On 1/12/22 11:43 AM, Kirill A. Shutemov wrote:
> On Tue, Jan 11, 2022 at 11:10:40AM -0800, Dave Hansen wrote:
>> On 1/11/22 03:33, Kirill A. Shutemov wrote:
>>> Unaccepted memory bitmap is allocated during decompression stage and
>>> handed over to main kernel image via boot_params. The bitmap is used to
>>> track if memory has been accepted.
>>>
>>> Reserve unaccepted memory bitmap has to prevent reallocating memory for
>>> other means.
>>
>> I'm having a hard time parsing that changelog, especially the second
>> paragraph.  Could you give it another shot?
> 
> What about this:
> 
> 	Unaccepted memory bitmap is allocated during decompression stage and
> 	handed over to main kernel image via boot_params.
> 
> 	Kernel tracks what memory has been accepted in the bitmap.
> 
> 	Reserve memory where the bitmap is placed to prevent memblock from
> 	re-allocating the memory for other needs.
> 
> ?

Ahh, I get what you're trying to say now.  But, it still really lacks a
coherent problem statement.  How about this?

	== Problem ==

	A given page of memory can only be accepted once.  The kernel
	has a need to accept memory both in the early decompression
	stage and during normal runtime.

	== Solution ==

	Use a bitmap to communicate the acceptance state of each page
	between the decompression stage and normal runtime.  This
	eliminates the possibility of attempting to double-accept a
	page.

	== Details ==

	Allocate the bitmap during decompression stage and hand it over
	to the main kernel image via boot_params.

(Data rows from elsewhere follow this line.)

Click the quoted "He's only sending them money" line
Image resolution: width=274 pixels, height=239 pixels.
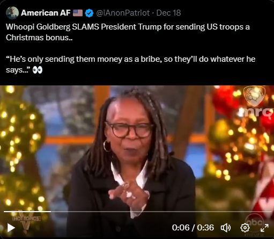[131, 64]
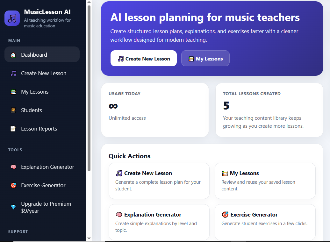Choose the Explanation Generator quick action card

click(x=159, y=222)
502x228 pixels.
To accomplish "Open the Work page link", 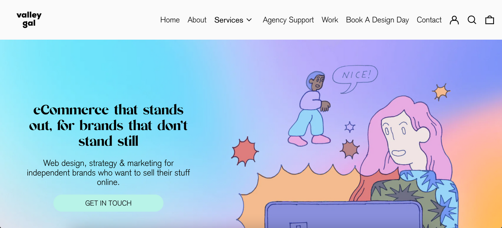I will click(x=330, y=20).
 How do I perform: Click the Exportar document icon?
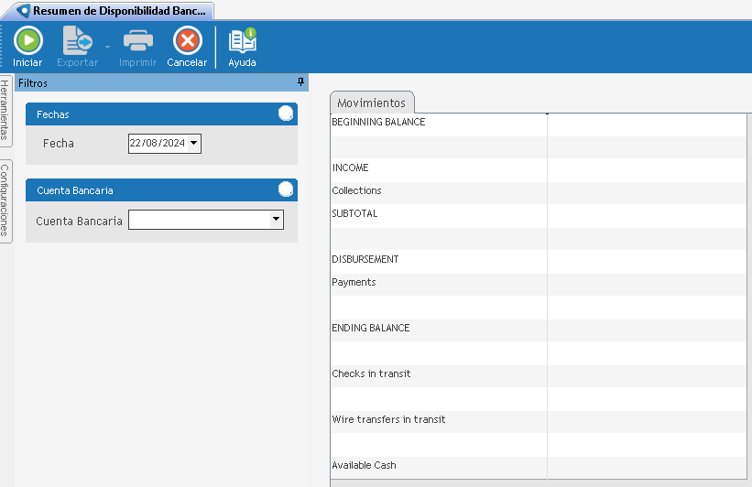[77, 41]
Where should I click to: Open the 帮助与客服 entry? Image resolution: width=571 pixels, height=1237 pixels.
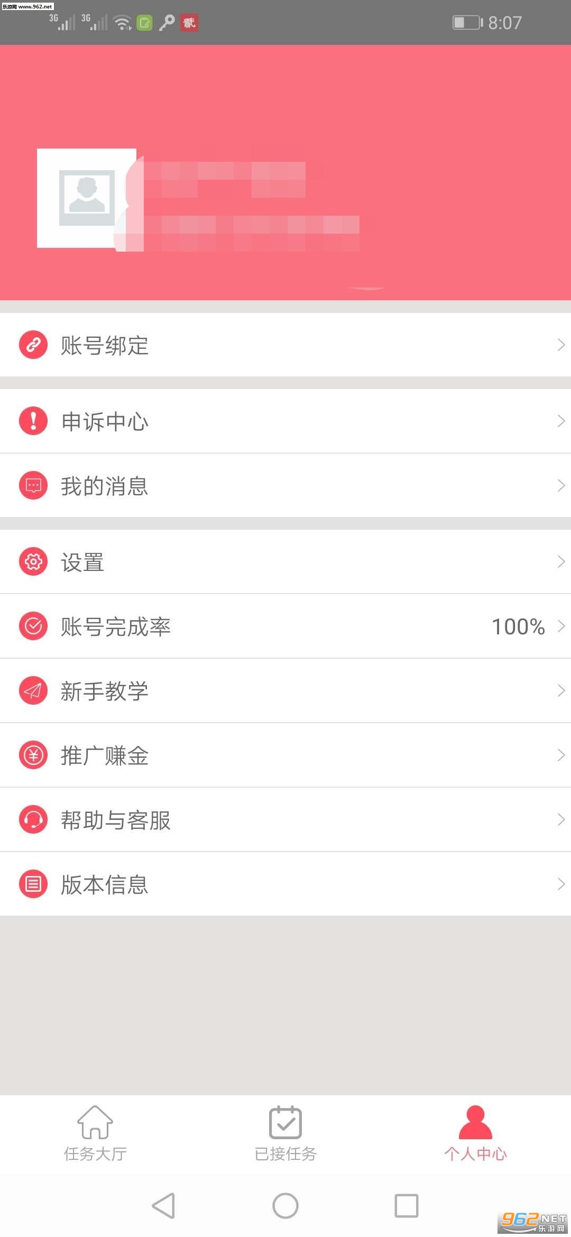click(115, 820)
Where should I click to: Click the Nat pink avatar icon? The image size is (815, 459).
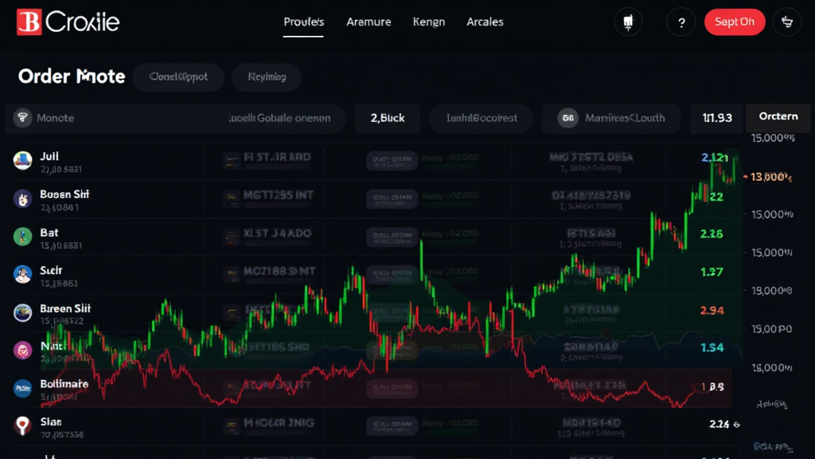(x=21, y=351)
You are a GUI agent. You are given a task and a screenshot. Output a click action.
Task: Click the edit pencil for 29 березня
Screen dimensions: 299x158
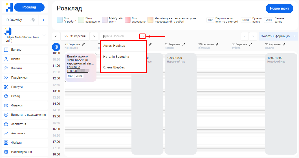tap(217, 44)
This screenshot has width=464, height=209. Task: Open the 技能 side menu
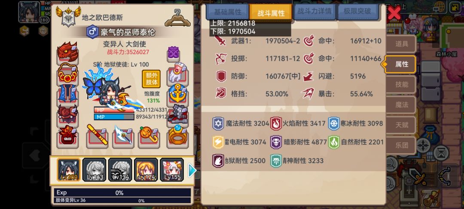pos(402,84)
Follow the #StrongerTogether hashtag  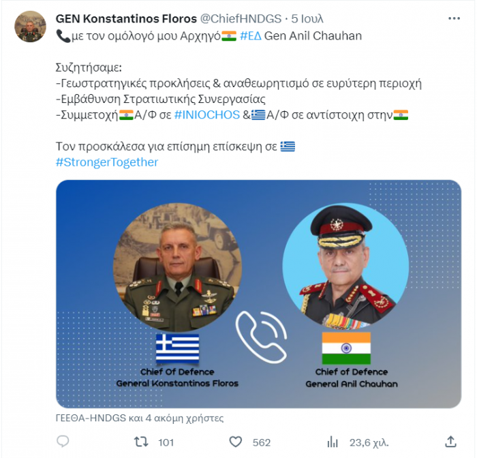[x=107, y=162]
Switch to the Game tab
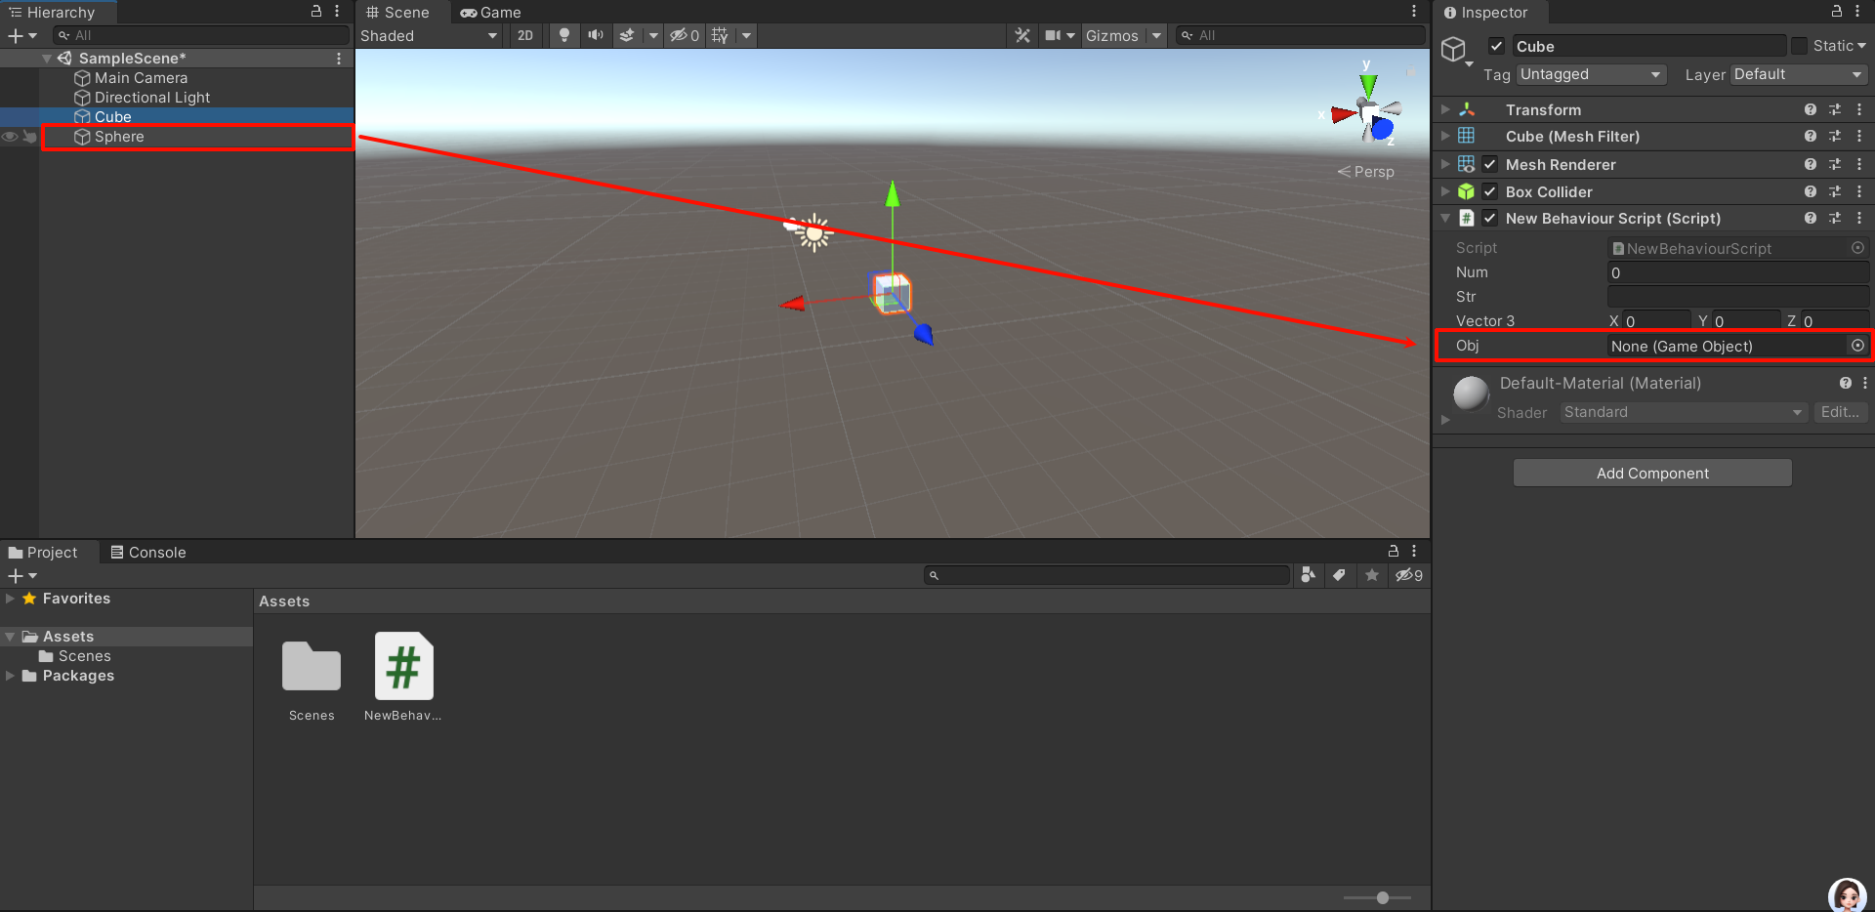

	In the runtime kernel, reserve the bitmap's memory to ensure
	nothing overwrites it.

>>> +	/* Mark unaccepted memory bitmap reserved */
>>> +	if (boot_params.unaccepted_memory) {
>>> +		unsigned long size;
>>> +
>>> +		/* One bit per 2MB */
>>> +		size = DIV_ROUND_UP(e820__end_of_ram_pfn() * PAGE_SIZE,
>>> +				    PMD_SIZE * BITS_PER_BYTE);
>>> +		memblock_reserve(boot_params.unaccepted_memory, size);
>>> +	}
>>
>> Is it OK that the size of the bitmap is inferred from
>> e820__end_of_ram_pfn()?  Is this OK in the presence of mem= and other things
>> that muck with the e820?
> 
> Good question. I think we are fine. If kernel is not able to allocate
> memory from a part of physical address space we don't need the bitmap for
> it either.

That's a good point.  If the e820 range does a one-way shrink it's
probably fine.  The only problem would be if the bitmap had space for
for stuff past e820__end_of_ram_pfn() *and* it later needed to be accepted.

Would it be worth recording the size of the reservation and then
double-checking against it in the bitmap operations?